> _TRAVAIL À FAIRE_:
Reprenez le récit sur l'assassinat du journaliste Martinez Zogo et poursuivez-le à partir de sa dernière phrase.

> _EXTRAIT DU DOCUMENT_:
* * *

Une opération de grande ampleur contre Martinez Zogo
Selon l’enquête menée par RSF, Martinez Zogo aurait fait l’objet d’une filature sur une dizaine de jours par des hommes de la DGRE qui se relayaient par groupe de sept pour suivre les allées et venues du journaliste vingt-quatre heures sur vingt-quatre. Le directeur des opérations de la DGRE, le lieutenant-colonel Justin Danwe, leader présumé du commando ayant enlevé et torturé à mort Martinez Zogo affirme « avoir agi sur ordre de l’homme d’affaires Jean-Pierre Amougou Belinga, dit "AB" pour monter une opération visant à intimider Martinez Zogo » à l'origine de nombreuses révélations publiques sur des scandales financiers éclaboussant une partie des élites au pouvoir et de leurs proches dont « AB ».
Une fois enlevé, Martinez Zogo aurait été emmené dans la commune de Soa, située au nord de Yaoundé. Après une première séance de torture, le journaliste aurait été transporté dans l’immeuble Ekang, un bâtiment appartenant à l’homme d’affaire Jean-Pierre Amougou Belinga dit « AB ». Sur place, il aurait fait l’objet d’une « violence inouïe : coups, mutilations, sévices à caractère sexuel, peau de la plante des pieds arrachée… » Il meurt sur place. Selon le témoignage de Justin Danwe, « AB » aurait été vu dans l’immeuble Ekang le soir du meurtre. Une vidéo des actes de torture lui aurait ensuite été transmise. Le 22 janvier, le corps du journaliste aurait été transporté de nuit sur un terrain vague à l’abri des regards. Des hommes de la DGRE auraient alors tenté de le faire disparaître avec de l’acide. Un second commando, également composé de membres de la DGRE, serait alors arrivé sur les lieux forçant le premier groupe à prendre la fuite et laissant le corps mutilé sur place. Le second groupe aurait alors déposé le cadavre du journaliste sur un chemin de terre en faisant en sorte qu’il puisse être retrouvé facilement.

* * *

> _DONNÉES AFFICHÉES_:
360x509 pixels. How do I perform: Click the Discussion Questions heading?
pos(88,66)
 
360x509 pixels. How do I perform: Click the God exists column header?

* * *

> _VOTRE RÉPONSE_:
Selon l’enquête menée par RSF, le décès de Martinez Zogo aurait été plutôt accidentel qu'intentionnel. Le but de l'opération consistait à un passage à tabac qui serait allé trop loin et aurait dégénéré avec notamment l’adjudant-chef « Djoda » qui aurait coupé l’oreille du journaliste qui, du fait de la douleur aiguë, se serait débattu entraînant de nouvelles violences de ses ravisseurs. Toutefois selon le lieutenant-colonel Justin Danwe, le ministre de la justice Laurent Esso, un pilier du régime, ami d’« AB », aurait donné l'ordre au téléphone de « terminer le travail ». Un vocable qui aurait pu conduire à une inculpation pour « meurtre » ou « assassinat » de ce dernier notamment. Jusqu’à ce jour, Laurent Esso demeure le ministre de la Justice du Cameroun et il ne fait l’objet d’aucune inculpation.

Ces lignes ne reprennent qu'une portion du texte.